Here is the underlying problem with bitcoin since it is limited to a max amount of coins. The central banks have license to basically print as much money as they want. If they want to undermine the construct they just need shell companies and buyers to obfiscate what they are doing. They just need to keep buying up coins and not dumping them back on the market (though I doubt the can resist the temptation to dump a few here and there to gamble) to dry up supply. They can try to flood the market and crash the price but it has shown that it is resilient and will bounce back so the more likely strategy is to kill bitcoin you need to reach max coin first then keep buying up coins to kill demand by drying up the supply and/or dilluting the market with fiat ultimately deflating its value to 0 if you can't. They can control that end of the curve quite easily with an unlimited printing press operation.
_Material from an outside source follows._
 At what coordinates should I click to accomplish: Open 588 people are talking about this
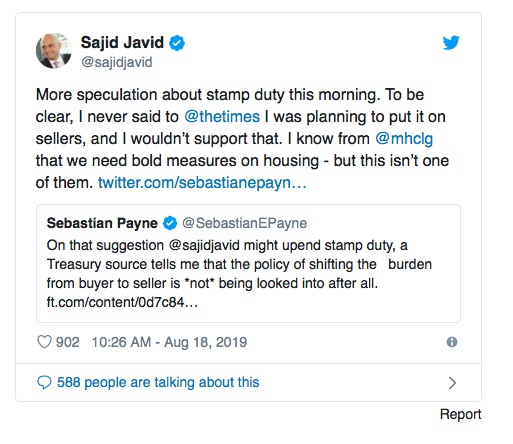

The ride up to peak coin not so much.

The irony is Bernanke and all these Central Banks and their ZIRP/NIRP policies are probably helping fuel the momentum chasing going on right now. When you starve the things you are trying to control what would a person with common sense expect to happen, those fucking things are going to find a new food source to keep from starving to death. Apparently educated morons don't understand these things. The more education they have the less they seem to understand.
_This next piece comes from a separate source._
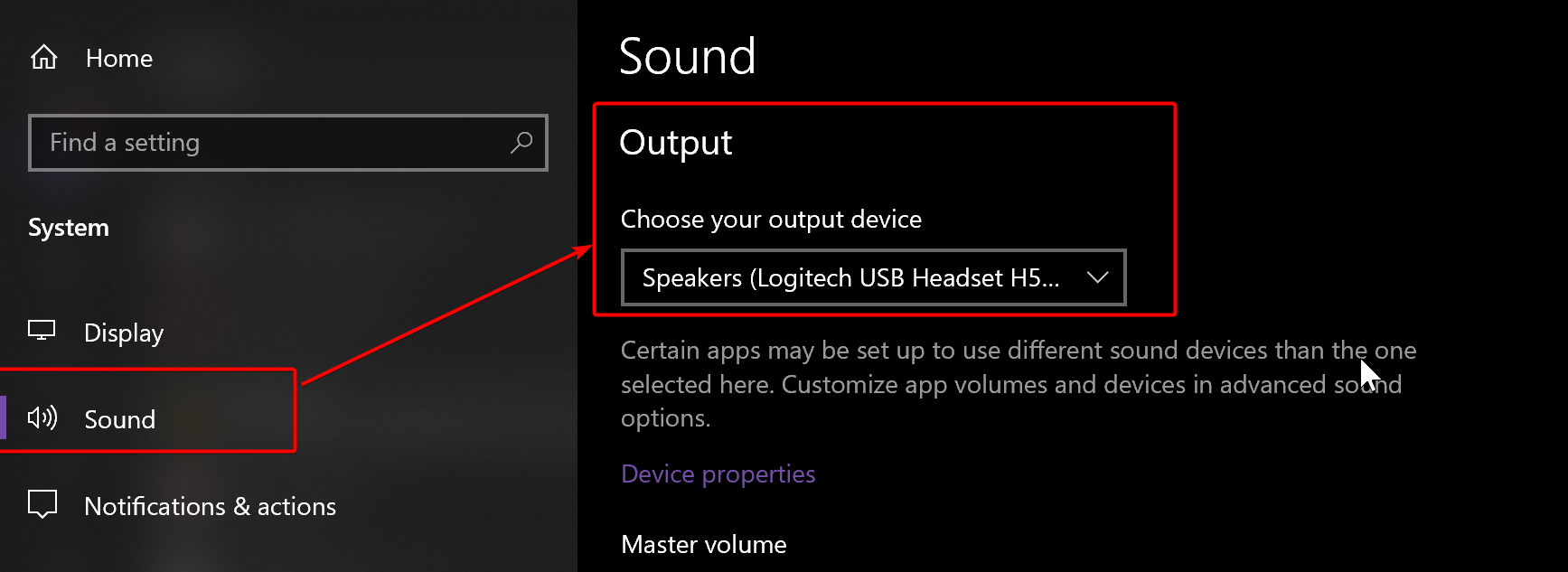Click the Choose your output device label
The width and height of the screenshot is (1568, 572).
(771, 220)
Mon, 11/18/2013 - 15:11 | 4166155 notadouche
notadouche's picture

I thought that had more to do with illegal activity occuring and bitcoin was not the focus.  When you see legal activity being "bullied" by The Authority due to the use of bitcoin, then see what happens.  
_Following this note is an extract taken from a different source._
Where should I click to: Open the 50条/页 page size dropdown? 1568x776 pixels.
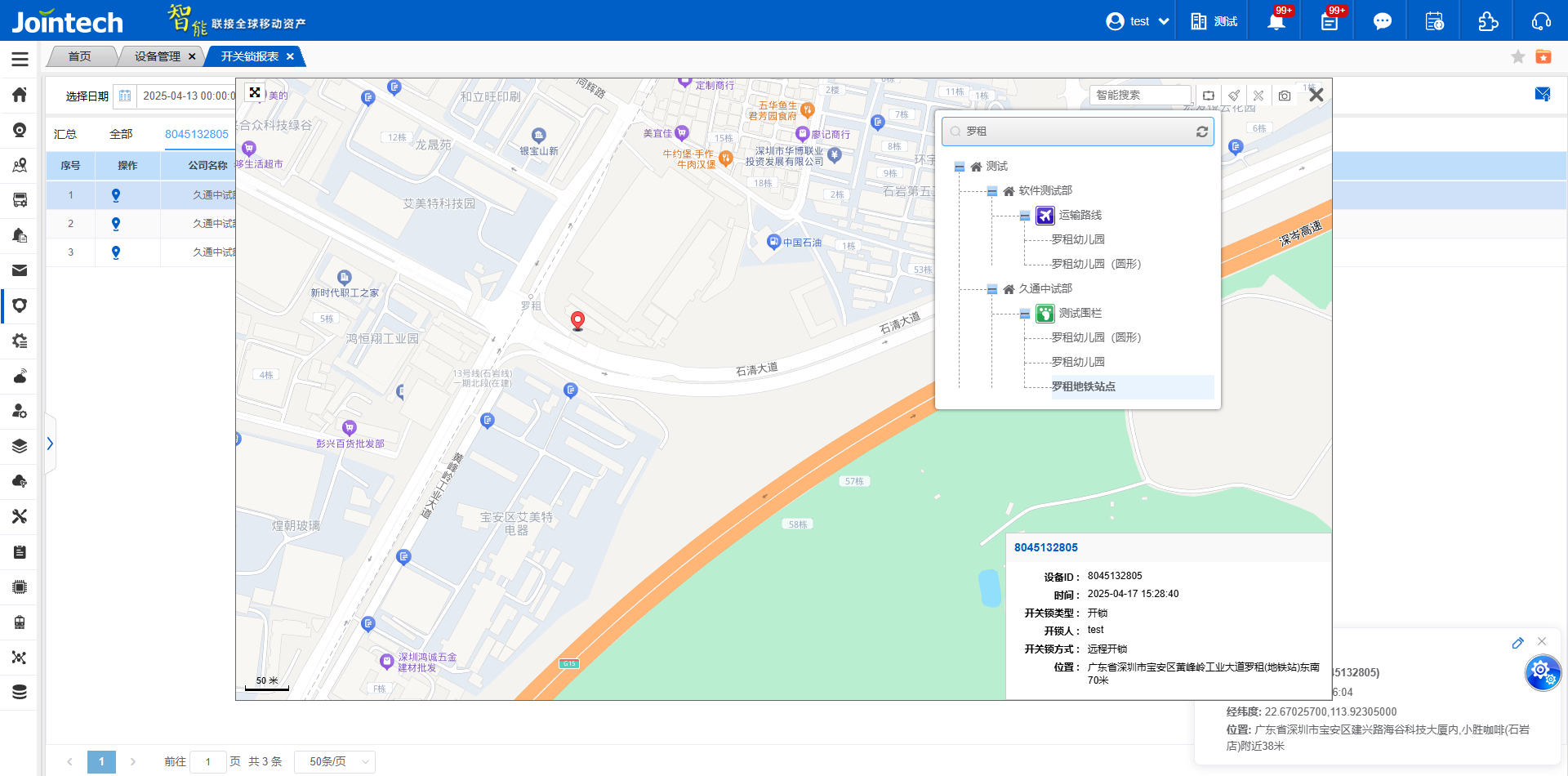coord(335,761)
For all I know bitcoin could be a "trial balloon" being used to test the notion of total cashless society.  Could actually be some "black ops" that is run by the CIA in order to watch response of the digital currency under different circumstances.  Could be a ploy to lure "goldbugs" out and turn them in to "bitcoin bugs".   

Then again it could just be what it is appears to be.  That would be amazing, something being what it appears to be, nothing more, nothing less.  Only time and risk taking will write this story.  "Cheerleading" and or "denier's" won't write this story I don't think.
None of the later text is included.